ADDENDUM (25 July, 2013) - See also comments by Dr Howard Brody on the Hooked: Ethics, Medicine and Pharma blog. 

ADDENDUM (29 July, 2013 - See the comment on the 1BoringOldMan blog. 

5 comments:

Anonymous said...

Well, these sorts of actions are simply to-be-expected when the goal is money making not patient health. Absolutely predictable.

Anonymous said...

Roy, I'm sure you will comment on the following; it is pertinent to the "health care worldwide has become deeply corrupt":

http://www.nytimes.com/2013/07/23/business/global/drug-research-in-china-falls-under-a-cloud.html?hp

Sorry to those who may not be able to read the times online.

Anonymous said...

There was discussion yesterday about this article, and the effective use of astro-turf 'patient advocacy' groups. An individual from the UK ended her discussion with this:"Don't forget that this is an article in the Guardian!!!" (as if that somehow impugns the credibility????)

I responded to her disparaging remarks with this:
The Guardian article has been picked up/reported by several healthcare blogs—whose reporting integrity I DO respect and whose analysis provides perspective. It seems that many of us already know that advocacy groups have morphed into a model of self-sustainability. Putting themselves “out of business” by finding the cure they claim to be seeking is not in their best interests. They hide behind the veil of ‘partnering’ with the profit-seekers of pharma, and claim that their ‘voice for the patient’ can only be sustained by financial support from their base. It would be interesting to discover how many ‘patients’ are allowed into the inner sanctums to voice issues with the Executive Directors of these organizations versus visits by drug and device makers, politicians, fund-raising specialists, academia KOLs, etc.

Melody

Matthew Jayden said...

This is indeed an abuse of the trust placed in patient advocacy groups by patients. This defeats the very purpose of their existence. But, then money makes the world go 'round, I suppose...

Steve Lucas said...

This issue is playing out today in the UK as the JCVI has rejected a meningitis B vaccine:

http://www.bbc.co.uk/news/health-23422973

“About 1,870 people contract meningitis B each year and one in 10 dies.
The Joint Committee on Vaccination and Immunisation (JCVI) said the vaccine was not cost-effective at any price and should not yet be adopted by the NHS.
Meningitis charities have been campaigning for it to be introduced.”

Some time ago I argued against the mandate for the HPV vaccine. This was met with less than proper comments by a number of people and even many doctors ignoring the facts that the original sample did not include children in the age group of the proposed mandate and what I considered a small sample size. There were no long term studies to determine genetic issues with the vaccine with the result that a number of children have been injured and in some countries the vaccine has been put on hold due to the large number of adverse reactions.

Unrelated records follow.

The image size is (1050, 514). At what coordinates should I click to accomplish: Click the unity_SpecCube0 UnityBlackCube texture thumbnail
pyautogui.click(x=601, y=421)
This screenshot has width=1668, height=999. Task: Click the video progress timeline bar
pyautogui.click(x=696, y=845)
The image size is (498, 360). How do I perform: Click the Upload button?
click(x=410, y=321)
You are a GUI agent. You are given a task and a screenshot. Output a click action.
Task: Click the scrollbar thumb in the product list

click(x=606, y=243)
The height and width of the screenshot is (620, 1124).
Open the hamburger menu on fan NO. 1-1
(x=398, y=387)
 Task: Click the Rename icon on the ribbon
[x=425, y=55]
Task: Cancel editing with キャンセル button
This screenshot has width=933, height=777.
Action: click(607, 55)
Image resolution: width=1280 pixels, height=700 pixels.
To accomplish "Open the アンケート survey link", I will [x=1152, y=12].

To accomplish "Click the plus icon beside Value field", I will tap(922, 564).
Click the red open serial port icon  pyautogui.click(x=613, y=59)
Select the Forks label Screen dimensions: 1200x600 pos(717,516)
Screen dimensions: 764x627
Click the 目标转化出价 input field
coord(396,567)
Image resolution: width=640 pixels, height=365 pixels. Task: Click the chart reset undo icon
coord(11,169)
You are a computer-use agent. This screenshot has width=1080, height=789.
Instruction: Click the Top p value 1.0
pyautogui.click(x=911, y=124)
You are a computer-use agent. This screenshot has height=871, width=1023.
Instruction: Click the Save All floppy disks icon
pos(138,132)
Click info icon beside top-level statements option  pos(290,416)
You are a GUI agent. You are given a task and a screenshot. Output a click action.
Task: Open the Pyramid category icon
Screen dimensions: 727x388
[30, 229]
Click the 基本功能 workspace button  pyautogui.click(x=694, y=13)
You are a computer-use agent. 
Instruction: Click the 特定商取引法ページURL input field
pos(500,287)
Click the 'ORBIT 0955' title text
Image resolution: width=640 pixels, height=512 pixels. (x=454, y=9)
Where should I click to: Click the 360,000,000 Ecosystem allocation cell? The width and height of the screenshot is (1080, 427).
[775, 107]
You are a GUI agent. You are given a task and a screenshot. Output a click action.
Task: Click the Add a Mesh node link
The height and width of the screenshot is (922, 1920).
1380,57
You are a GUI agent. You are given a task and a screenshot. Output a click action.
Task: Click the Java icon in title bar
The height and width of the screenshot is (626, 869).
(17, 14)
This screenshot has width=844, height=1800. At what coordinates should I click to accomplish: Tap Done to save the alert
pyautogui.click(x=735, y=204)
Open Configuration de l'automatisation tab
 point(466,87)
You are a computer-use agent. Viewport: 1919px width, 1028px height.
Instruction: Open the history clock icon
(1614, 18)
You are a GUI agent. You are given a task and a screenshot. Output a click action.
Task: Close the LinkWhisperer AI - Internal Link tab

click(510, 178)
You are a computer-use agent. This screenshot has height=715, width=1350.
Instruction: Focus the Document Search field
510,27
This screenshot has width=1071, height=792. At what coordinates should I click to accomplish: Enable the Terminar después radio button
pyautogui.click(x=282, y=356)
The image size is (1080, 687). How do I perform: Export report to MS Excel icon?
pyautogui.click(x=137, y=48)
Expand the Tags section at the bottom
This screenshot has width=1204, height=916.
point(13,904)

This against the backdrop of:

“All women are at risk for cervical cancer, but it is rare in women younger than 30 years of age. The median age at diagnosis (the age at which half of all reported cases were older and half were younger) is 47 years. In 2007 (the most recent year for which statistics are available), 12,280 women in the United States were told they had cervical cancer, and 4,021 died from the disease.”

http://www.cdc.gov/features/dscervicalcancer/

Now we face the lament of the drug companies that sales are not meeting expectations due to only a 25 – 30% vaccination rate. Additionally this failure to meet sales goals is due to politicians claiming the drug is not safe.

http://www.forbes.com/sites/matthewherper/2012/04/04/americas-gardasil-problem-how-politics-poisons-public-health/2/

I in no way wish to diminish the suffering and loss of families dealing with these or other medical issues.

What I do feel is fair is to look, as done in the UK, at the financial issues of vaccinating an entire population for what may be a small benefit. I am also not swayed by the argument that I have an obligation to make those who develop a vaccine feel good by mandating their product.

Patient groups push and push for their disease, and no body can deny the suffering of those who are affected, but can we separate the need from the desire, and who is driving the conversation?